═════ SEITE

Anerkennung des Status quo
Der Moskauer Vertragstext umfasste einschließlich der Präambel lediglich knapp 360 Wörter oder 3.500 Zeichen, doch er hatte es in sich. Er begann mit diplomatischen Formeln, die aus heutiger Sicht banal erscheinen mögen, damals jedoch – 25 Jahre nach dem mörderischen Aufeinandertreffen zweier großer europäischer Nationen – alles andere als selbstverständlich waren. So betonten beide Seiten in der Präambel ihr „Bestreben, zur Festigung des Friedens und der Sicherheit in Europa und in der Welt beizutragen“, und in Artikel 2 versicherten die Unterzeichner, künftige „Streitfragen ausschließlich mit friedlichen Mitteln lösen“ zu wollen.

══════════
═════ GESAMMELTE DATEN

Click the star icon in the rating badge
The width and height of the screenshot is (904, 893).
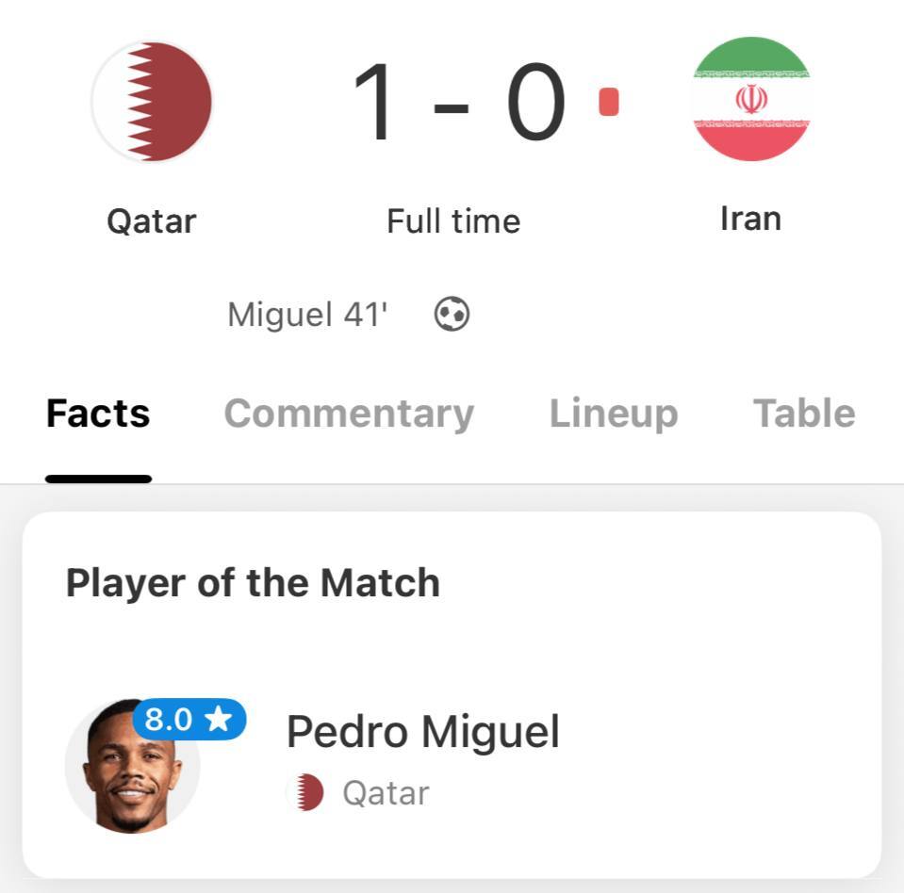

══════════

PFLICHTAUFGABE 1 :: Entscheiden Sie, ob die folgenden Aussagen mit dem Text über den Moskauer Vertrag übereinstimmen: (a) Der Vertragstext umfasste einschließlich der Präambel mehr als 500 Wörter. (b) In der Präambel betonten beide Seiten ihr Bestreben, zur Festigung des Friedens und der Sicherheit beizutragen. (c) In Artikel 2 sicherten die Unterzeichner zu, künftige Streitfragen nur mit friedlichen Mitteln zu lösen. Geben Sie zu jeder Aussage Ja oder Nein an und belegen Sie dies mit den ausschlaggebenden Worten des Textes als wörtlichem Zitat.
PFLICHTAUFGABE 2 :: Führen Sie den Text über den Moskauer Vertrag im Anschluss an seinen letzten Satz fort.

ENDERGEBNIS 1 ::
(a) Nein: „lediglich knapp 360 Wörter oder 3.500 Zeichen“
(b) Ja: „Bestreben, zur Festigung des Friedens und der Sicherheit in Europa und in der Welt beizutragen“
(c) Ja: „Streitfragen ausschließlich mit friedlichen Mitteln lösen“

ENDERGEBNIS 2 ::
Der Dreh- und Angelpunkt des Vertrages war Artikel 3, in dem sich die Bundesrepublik und die UdSSR dazu verpflichteten, „die territoriale Integrität aller Staaten in Europa in ihren heutigen Grenzen uneingeschränkt zu achten“. Zudem erklärten sie, „daß sie keine Gebietsansprüche gegen irgend jemand haben und solche in Zukunft auch nicht erheben werden“ und dass sie „heute und künftig die Grenzen aller Staaten in Europa als unverletzlich“ erachteten, „einschließlich der Oder-Neiße-Linie, die die Westgrenze der Volksrepublik Polen bildet, und der Grenze zwischen der Bundesrepublik Deutschland und der Deutschen Demokratischen Republik“. Hatten bis dato alle im Bundestag vertretenen Parteien einschließlich der SPD am Maximalziel einer Wiedervereinigung Deutschlands in den Grenzen von 1937 festgehalten, so erkannte mit dem Moskauer Vertrag erstmals eine Bundesregierung die im Zuge des Zweiten Weltkriegs entstandene Ordnung in Europa faktisch an.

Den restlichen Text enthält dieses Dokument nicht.